Das IPZ sieht die mögliche Entwicklung, diese Fördermittel zu reduzieren, daher mit „großer Sorge“. Noch sei ja nichts entschieden und man hoffe, dass die Kürzungen nicht ganz so drastisch ausfallen, wie angekündigt, sagte die Förderreferentin.

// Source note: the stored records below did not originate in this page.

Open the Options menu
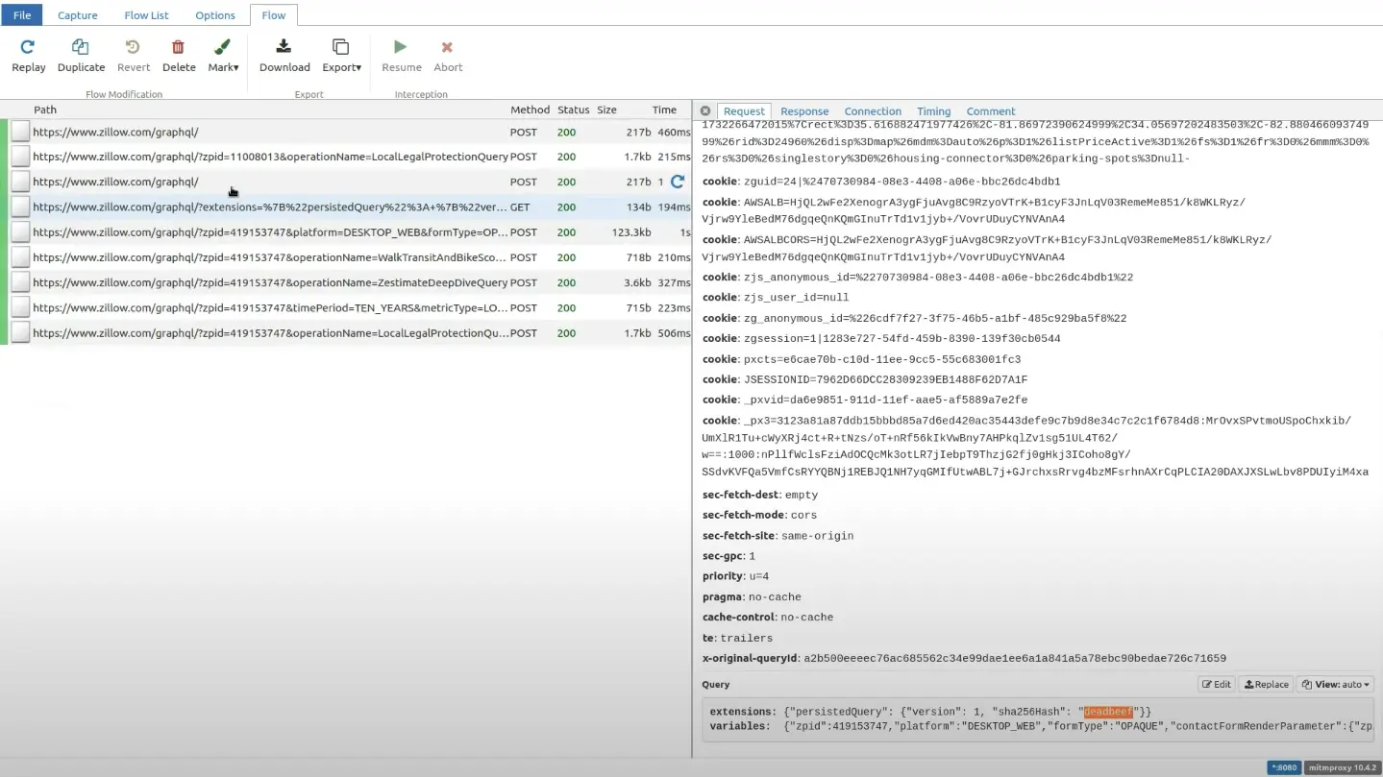1383x777 pixels. (214, 14)
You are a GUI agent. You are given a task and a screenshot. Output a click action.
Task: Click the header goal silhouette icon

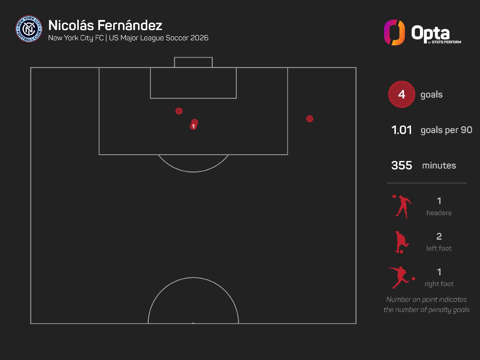click(402, 207)
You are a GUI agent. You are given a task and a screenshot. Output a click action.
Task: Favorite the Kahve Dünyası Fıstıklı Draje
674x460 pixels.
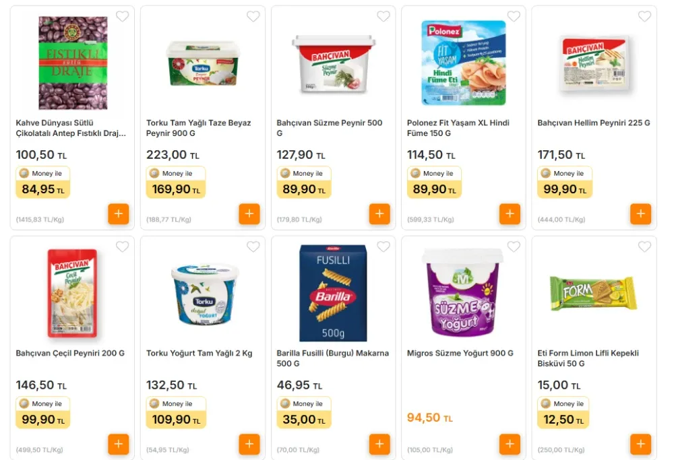(x=122, y=17)
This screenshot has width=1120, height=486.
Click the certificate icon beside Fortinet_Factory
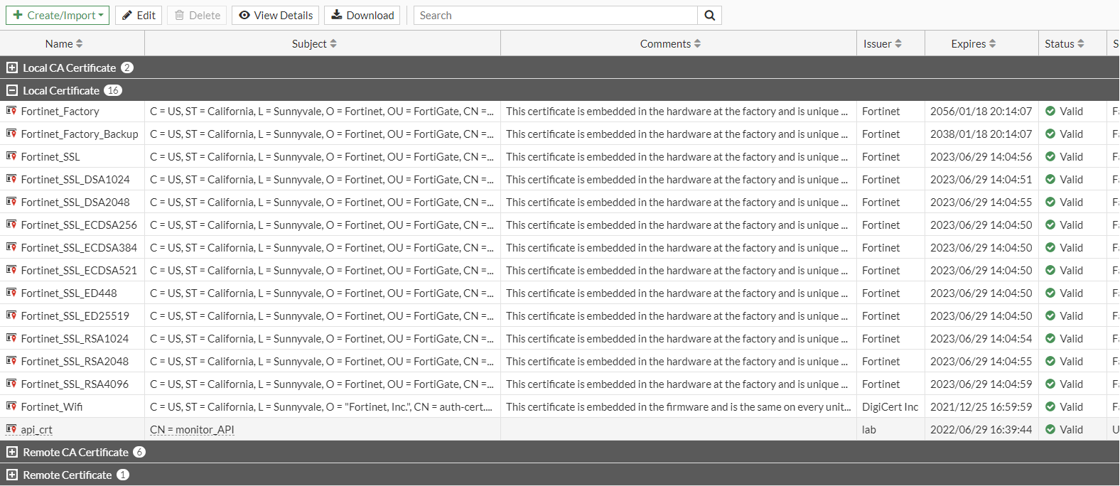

Insgesamt ist das eine schlechte Entwicklung. Die sinkenden Chancen auf eine Förderung sorgen natürlich für Frustration in den Kommunen, vor allem bei den ohnehin schwierigen Erfolgsaussichten,
sagt Mulder.
Nachfrage steigt, Fördermittel sinken
Auch wenn in Deutschland, die eingereichten Anträge von 451 im Jahr 2007 auf 341 im Jahr 2012 gesunken sind, steigen sie im europäischen Vergleich stetig an. Waren es 2007 2.060 sind es 2012 bereits 2.816. Von diesen 2.816 wurden jedoch lediglich 511 bewilligt. Das entspricht einer Förderungsquote von 18,15 Prozent. Zum Vergleich: 2007 lag diese noch bei 53,40 Prozent.
In Deutschland wurden im vergangenen Jahr 89 der 341 eingereichten Förderungsanträge bewilligt. Darunter 82 Maßnahmen für Begegnungen im Rahmen einer Städtepartnerschaft. Von Bürgerinnen und Bürgern initiierte Projekte hingegen wurden im letzten Jahr gar nicht gefördert. Es wurden aber auch lediglich fünf Anträge eingereicht. Ein deutliches Zeichen dafür, dass die erforderlichen Kriterien nicht für Jedermann zu stemmen sind.
Förderung für europäische Bürgerinnen und Bürger geht also nicht so einfach, wie es das Programm „Europa für Bürgerinnen und Bürger“ auf den ersten Blick vermittelt. Wer es dennoch probieren möchte, sollte sich vorher umfassend informieren und beraten lassen. Das geht entweder beim IPZ und Marijke Mulder und ihren Kollegen oder bei der Kontaktstelle für Deutschland „Europa für Bürgerinnen und Bürger“ bei der Kulturpolitischen Gesellschaft in Bonn.